Property 4: Significance threshold

For any non-negative integer newly_archived_count, the anomaly summary's is_significant flag SHALL be true if and only if newly_archived_count > 5.

Validates: Requirements 2.7

Property 5: Count delta computation

For any pair of non-negative integers (previous_count, current_count), the anomaly summary SHALL compute the delta as current_count - previous_count for both open and closed counts.

Validates: Requirements 2.1

Property 6: BU extraction preservation

For any raw Ivanti finding object with a non-empty assetCustomAttributes['1550_host_1'] array, extractFinding SHALL produce a finding object whose buOwnership field equals the first element of that array.

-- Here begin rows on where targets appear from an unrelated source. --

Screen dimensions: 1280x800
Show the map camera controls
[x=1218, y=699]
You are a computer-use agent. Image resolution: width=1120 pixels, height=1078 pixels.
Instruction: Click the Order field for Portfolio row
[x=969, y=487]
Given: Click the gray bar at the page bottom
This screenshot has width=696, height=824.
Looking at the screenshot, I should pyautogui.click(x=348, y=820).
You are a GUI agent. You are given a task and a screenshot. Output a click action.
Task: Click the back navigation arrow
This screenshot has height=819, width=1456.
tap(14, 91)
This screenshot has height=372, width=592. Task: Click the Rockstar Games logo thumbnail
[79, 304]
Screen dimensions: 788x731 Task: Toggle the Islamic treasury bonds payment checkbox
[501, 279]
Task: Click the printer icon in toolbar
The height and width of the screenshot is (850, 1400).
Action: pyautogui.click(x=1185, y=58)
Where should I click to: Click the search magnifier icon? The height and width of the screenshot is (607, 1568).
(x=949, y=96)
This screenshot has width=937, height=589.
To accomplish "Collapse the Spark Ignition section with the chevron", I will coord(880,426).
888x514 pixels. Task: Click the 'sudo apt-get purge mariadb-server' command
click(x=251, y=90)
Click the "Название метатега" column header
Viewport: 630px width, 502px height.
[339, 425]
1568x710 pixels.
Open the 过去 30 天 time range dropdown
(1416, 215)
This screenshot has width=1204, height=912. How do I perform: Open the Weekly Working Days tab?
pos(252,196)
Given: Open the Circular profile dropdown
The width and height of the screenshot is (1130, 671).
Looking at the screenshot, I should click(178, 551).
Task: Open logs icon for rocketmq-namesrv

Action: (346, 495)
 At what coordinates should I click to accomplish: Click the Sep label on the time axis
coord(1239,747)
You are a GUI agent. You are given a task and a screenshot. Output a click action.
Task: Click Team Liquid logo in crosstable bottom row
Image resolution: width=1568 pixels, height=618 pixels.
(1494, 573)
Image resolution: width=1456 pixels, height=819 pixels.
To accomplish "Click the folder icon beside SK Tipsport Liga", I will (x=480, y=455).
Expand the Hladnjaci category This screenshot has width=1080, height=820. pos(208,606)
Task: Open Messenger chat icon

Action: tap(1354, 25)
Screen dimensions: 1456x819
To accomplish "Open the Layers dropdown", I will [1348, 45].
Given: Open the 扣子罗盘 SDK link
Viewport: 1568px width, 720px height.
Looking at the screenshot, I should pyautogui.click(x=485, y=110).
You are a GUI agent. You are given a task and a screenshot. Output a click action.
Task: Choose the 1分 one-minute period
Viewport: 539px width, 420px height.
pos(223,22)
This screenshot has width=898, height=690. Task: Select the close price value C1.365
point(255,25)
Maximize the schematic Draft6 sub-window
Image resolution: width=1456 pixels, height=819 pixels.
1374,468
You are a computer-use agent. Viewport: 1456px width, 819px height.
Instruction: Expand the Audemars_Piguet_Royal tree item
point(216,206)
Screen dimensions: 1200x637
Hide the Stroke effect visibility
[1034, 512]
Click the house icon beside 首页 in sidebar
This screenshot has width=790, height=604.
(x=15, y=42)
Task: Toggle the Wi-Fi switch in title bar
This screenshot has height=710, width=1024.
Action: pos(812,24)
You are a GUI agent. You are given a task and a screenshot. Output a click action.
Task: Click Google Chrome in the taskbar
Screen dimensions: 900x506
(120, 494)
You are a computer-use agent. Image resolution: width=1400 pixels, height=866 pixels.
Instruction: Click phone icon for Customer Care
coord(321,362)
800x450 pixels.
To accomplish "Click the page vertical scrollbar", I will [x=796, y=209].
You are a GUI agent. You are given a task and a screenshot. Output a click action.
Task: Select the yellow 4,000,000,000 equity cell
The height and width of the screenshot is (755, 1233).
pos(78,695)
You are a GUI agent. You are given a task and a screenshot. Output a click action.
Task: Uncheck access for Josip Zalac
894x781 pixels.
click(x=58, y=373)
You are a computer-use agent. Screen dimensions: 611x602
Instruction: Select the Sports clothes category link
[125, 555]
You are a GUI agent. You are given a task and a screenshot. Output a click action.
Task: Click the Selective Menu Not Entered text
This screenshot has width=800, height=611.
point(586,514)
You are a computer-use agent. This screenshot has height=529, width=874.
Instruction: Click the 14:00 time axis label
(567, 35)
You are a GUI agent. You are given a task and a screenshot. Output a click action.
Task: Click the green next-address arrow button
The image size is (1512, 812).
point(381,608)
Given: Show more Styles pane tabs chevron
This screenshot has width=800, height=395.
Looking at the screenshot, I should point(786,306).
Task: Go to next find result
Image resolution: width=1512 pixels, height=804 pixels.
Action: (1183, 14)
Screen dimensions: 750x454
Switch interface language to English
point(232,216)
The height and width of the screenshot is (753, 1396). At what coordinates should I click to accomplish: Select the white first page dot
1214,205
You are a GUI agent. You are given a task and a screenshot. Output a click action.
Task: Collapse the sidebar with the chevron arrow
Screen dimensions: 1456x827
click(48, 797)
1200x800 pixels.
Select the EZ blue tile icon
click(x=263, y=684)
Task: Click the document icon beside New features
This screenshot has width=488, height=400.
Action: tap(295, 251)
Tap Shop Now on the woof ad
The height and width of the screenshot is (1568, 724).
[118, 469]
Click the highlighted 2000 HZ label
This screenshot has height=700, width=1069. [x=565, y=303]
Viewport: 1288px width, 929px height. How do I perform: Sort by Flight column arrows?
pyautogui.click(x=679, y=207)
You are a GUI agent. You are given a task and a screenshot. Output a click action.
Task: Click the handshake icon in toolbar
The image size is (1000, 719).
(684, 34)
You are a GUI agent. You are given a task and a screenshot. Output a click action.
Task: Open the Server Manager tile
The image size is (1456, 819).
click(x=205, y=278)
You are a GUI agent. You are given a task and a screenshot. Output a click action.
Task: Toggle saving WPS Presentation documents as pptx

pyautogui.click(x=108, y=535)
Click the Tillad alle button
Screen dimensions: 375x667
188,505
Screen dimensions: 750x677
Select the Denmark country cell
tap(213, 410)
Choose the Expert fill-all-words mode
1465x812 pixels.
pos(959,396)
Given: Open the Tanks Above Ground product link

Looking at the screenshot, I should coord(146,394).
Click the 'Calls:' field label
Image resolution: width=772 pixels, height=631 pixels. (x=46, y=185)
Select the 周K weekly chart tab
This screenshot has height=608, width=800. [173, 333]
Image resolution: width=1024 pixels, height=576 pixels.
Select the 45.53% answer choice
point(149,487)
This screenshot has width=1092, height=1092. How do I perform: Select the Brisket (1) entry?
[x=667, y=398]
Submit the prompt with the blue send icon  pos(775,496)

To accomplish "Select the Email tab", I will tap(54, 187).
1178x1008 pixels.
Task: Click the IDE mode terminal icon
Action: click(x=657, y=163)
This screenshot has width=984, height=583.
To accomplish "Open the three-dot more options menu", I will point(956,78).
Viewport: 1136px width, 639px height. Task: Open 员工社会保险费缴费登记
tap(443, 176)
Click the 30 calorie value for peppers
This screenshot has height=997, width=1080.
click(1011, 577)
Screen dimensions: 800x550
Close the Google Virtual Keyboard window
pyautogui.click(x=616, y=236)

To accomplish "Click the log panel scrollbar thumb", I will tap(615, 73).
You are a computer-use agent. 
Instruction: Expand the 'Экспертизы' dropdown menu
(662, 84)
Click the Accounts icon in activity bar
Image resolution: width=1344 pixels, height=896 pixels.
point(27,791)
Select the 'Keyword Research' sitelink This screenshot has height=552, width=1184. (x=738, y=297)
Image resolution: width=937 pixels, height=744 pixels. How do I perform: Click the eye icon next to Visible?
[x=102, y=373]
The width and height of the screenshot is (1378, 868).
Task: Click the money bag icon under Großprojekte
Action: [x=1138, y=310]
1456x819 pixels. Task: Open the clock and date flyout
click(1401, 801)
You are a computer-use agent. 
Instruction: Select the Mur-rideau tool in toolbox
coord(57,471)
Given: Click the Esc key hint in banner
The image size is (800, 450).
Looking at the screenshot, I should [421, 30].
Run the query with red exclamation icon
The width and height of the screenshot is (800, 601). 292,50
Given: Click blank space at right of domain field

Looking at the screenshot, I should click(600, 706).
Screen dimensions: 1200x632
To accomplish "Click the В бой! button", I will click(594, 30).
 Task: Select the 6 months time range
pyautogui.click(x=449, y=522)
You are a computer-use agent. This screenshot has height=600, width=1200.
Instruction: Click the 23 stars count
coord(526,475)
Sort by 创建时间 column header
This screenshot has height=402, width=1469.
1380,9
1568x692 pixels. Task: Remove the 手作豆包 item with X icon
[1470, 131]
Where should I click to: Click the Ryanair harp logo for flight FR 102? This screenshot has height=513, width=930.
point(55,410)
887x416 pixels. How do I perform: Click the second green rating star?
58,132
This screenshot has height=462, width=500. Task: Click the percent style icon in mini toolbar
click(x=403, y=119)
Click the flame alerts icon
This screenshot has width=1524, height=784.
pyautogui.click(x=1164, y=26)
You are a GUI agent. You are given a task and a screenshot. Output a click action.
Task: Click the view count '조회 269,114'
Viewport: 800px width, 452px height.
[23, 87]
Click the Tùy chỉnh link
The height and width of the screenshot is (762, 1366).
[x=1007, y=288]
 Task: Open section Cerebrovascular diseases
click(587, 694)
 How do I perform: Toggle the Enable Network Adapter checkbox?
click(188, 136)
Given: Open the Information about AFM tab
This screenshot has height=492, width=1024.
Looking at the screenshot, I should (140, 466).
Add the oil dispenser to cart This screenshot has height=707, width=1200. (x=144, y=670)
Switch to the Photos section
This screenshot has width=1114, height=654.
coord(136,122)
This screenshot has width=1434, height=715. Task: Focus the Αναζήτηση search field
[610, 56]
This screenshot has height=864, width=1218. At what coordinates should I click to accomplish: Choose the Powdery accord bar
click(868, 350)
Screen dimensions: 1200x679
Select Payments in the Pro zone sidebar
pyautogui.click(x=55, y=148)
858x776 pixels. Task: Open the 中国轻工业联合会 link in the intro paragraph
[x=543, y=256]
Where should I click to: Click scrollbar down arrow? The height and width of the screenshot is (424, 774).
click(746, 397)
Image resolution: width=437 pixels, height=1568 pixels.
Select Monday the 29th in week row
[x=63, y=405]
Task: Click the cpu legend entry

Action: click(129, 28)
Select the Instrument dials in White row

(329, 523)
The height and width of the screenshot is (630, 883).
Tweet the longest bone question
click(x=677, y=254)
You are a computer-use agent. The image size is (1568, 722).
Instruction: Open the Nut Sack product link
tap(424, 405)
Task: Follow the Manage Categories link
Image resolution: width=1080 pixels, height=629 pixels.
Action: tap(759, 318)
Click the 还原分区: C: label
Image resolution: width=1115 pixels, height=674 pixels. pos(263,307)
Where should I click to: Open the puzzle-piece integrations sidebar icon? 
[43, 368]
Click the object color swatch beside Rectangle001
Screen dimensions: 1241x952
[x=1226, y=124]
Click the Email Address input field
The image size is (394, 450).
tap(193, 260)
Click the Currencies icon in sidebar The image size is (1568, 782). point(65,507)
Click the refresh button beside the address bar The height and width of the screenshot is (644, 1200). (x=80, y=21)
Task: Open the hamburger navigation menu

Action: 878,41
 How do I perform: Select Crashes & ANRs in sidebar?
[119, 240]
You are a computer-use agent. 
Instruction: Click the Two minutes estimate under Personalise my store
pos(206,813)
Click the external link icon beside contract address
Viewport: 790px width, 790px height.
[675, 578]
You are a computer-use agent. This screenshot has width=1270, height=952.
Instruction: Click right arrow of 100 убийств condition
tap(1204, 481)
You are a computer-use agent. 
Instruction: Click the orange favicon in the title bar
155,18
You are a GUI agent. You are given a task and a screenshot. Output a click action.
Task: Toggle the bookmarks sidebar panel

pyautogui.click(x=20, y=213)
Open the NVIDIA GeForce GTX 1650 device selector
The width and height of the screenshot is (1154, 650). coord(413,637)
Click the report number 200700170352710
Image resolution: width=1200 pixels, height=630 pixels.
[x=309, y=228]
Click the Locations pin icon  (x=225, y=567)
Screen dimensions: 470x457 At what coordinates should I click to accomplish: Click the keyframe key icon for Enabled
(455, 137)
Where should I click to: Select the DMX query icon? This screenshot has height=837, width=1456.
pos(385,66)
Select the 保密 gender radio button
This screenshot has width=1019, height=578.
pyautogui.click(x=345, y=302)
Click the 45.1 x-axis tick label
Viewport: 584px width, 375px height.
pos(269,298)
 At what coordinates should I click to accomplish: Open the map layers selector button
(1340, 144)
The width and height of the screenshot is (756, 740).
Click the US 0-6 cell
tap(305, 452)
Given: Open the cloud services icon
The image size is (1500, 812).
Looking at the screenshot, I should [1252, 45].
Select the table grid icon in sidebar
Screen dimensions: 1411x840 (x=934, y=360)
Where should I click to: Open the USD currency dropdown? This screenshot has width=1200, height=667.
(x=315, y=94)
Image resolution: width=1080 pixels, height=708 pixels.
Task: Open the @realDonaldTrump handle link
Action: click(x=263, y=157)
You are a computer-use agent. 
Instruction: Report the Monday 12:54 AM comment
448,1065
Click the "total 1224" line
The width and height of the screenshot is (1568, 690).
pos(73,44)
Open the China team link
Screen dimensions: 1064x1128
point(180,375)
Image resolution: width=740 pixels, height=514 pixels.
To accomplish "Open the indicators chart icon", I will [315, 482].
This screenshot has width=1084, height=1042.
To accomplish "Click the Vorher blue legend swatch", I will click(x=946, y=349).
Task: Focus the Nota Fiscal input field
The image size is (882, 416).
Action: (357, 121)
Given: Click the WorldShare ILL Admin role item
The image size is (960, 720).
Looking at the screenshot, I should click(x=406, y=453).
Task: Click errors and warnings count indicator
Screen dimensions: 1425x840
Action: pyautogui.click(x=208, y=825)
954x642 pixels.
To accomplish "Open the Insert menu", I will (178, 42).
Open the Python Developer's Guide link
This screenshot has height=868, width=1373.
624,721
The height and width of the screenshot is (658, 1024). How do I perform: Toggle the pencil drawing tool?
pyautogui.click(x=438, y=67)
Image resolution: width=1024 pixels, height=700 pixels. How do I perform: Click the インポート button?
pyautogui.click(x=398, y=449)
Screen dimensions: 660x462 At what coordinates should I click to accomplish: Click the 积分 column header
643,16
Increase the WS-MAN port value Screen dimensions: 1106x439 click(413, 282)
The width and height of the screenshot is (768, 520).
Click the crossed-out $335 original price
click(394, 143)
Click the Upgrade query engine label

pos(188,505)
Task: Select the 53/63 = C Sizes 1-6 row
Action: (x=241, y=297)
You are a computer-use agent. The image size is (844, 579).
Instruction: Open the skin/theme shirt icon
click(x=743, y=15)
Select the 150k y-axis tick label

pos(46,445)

Validates: Requirements 3.1

Property 7: BU change detection and recording

For any finding that appears in both the previous and current sync results with different non-empty buOwnership values, the sync pipeline SHALL insert exactly one row into ivanti_finding_bu_history with the correct finding_id, previous_bu, and new_bu. For any finding that appears for the first time (no previous entry) or has the same BU value, no history row SHALL be inserted.

Validates: Requirements 3.2, 3.3, 3.6

Property 8: Latest anomaly returns most recent

For any non-empty sequence of anomaly summary rows with distinct timestamps, the /anomaly/latest endpoint SHALL return the row with the maximum sync_timestamp.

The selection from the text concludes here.